While Hartwig was not what one would call a good student, he was a very dedicated endurance athlete. When he was 20 years old, Hartwig left construction work and enlisted for a three-year tour of duty in the Army, because the Army promised him special training for the Olympic games. Hartwig was stationed in Germany, and while there he did paint some reenlistment posters used on base, but the promised Olympic training never materialized. Nevertheless, he still kept in shape as a runner. When two lieutenants challenged him to a one-mile race, in uniform and wearing combat boots, Hartwig gave them a 220-yard head start and still managed to pass one at the half mile mark and the other with 150 yards to go. When he was discharged and returned home to California, Hartwig became a marathoner, eventually winning the Northern California marathon title in 1964. Hartwig has logged an impressive 56,000 miles as a runner and another 235,000 miles as bicyclist. Hartwig returned to construction work as a concrete mason for the decade following his enlistment in the Army, but he eventually became disenchanted with union work in his early thirties because the union put limits on his daily output, which he felt was wrong. Looking for other work, he happened to walk by an art gallery in San Jose and was impressed by the prices he saw. For the next years he practiced painting, and by year end he quit his construction job and began painting full-time.

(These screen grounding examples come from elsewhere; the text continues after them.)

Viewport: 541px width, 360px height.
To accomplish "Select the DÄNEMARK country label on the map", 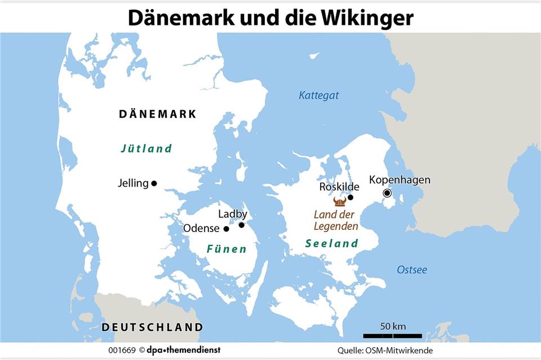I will pyautogui.click(x=158, y=114).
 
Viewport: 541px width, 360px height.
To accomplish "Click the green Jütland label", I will pyautogui.click(x=146, y=149).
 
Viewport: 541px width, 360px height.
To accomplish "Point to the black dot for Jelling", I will pyautogui.click(x=154, y=183).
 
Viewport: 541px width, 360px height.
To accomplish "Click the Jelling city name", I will pyautogui.click(x=133, y=183).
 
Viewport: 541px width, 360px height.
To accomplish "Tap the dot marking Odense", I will pyautogui.click(x=227, y=229).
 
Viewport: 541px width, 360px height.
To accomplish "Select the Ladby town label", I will pyautogui.click(x=233, y=214).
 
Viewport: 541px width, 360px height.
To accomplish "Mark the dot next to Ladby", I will pyautogui.click(x=242, y=225).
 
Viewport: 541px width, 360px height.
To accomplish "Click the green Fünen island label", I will pyautogui.click(x=227, y=248).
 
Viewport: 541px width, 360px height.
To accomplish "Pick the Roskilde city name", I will pyautogui.click(x=339, y=186).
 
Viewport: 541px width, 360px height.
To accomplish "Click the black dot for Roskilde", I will pyautogui.click(x=351, y=197).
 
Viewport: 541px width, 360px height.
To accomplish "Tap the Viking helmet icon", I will pyautogui.click(x=339, y=201).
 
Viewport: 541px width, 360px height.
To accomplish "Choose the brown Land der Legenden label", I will pyautogui.click(x=336, y=220).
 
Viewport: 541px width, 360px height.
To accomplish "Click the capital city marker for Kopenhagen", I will pyautogui.click(x=387, y=193).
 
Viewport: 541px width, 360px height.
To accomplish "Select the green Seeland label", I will pyautogui.click(x=332, y=243).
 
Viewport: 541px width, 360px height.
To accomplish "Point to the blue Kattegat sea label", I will pyautogui.click(x=319, y=95).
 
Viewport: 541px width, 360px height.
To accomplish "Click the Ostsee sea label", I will pyautogui.click(x=411, y=269).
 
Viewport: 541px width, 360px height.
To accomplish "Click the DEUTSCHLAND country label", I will pyautogui.click(x=152, y=327).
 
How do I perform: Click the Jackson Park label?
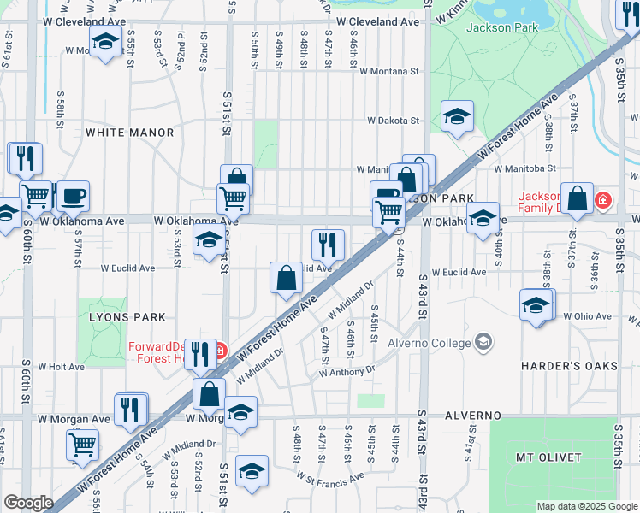pos(502,27)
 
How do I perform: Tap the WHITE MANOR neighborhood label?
pos(129,133)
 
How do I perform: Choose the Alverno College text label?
pos(430,343)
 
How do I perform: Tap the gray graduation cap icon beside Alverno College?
pos(484,342)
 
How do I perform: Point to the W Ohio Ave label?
pos(587,316)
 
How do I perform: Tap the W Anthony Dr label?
pos(347,372)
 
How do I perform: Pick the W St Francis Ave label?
pos(329,480)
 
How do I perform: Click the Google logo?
pos(28,503)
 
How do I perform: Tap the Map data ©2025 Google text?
pos(586,506)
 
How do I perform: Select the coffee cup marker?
pos(73,197)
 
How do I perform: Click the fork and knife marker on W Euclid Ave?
pos(328,245)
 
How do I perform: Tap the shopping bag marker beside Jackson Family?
pos(578,198)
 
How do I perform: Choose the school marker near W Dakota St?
pos(457,116)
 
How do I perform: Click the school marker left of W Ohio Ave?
pos(536,305)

Given his high energy and drive to make a living, Hartwig analyzed the market and determined that the opportunity lie in the market for decorative paintings. In the beginning he painted one painting a day, but by year-end he was painting one painting an hour. He sold his decorative paintings by the square inch and because he considered them decorative rather than fine art, he signed them with only his first name. He says he produced about 8,000 paintings for the decorative market. When the price for decorative paintings declined due to the influx of paintings from Asia, Hartwig recognized the opportunity was then in fine art, so he began to study the work of fine artists. He was particularly drawn to the romantic composition, mood, and color palate of 19th-century Hudson River School artists like Albert Bierstadt and Thomas Moran, and he invested a great deal of time experimenting in an effort to learn their techniques. “Most of the artists fail because they don’t put mood into their work,” says Hartwig.
As a fine artist, Hartwig has been both prolific and successful. His preferred medium is oil on Masonite, and he is best known for his paintings of Western landscapes and Indian encampments with teepees. In addition to painting, Hartwig enjoys teaching private art classes.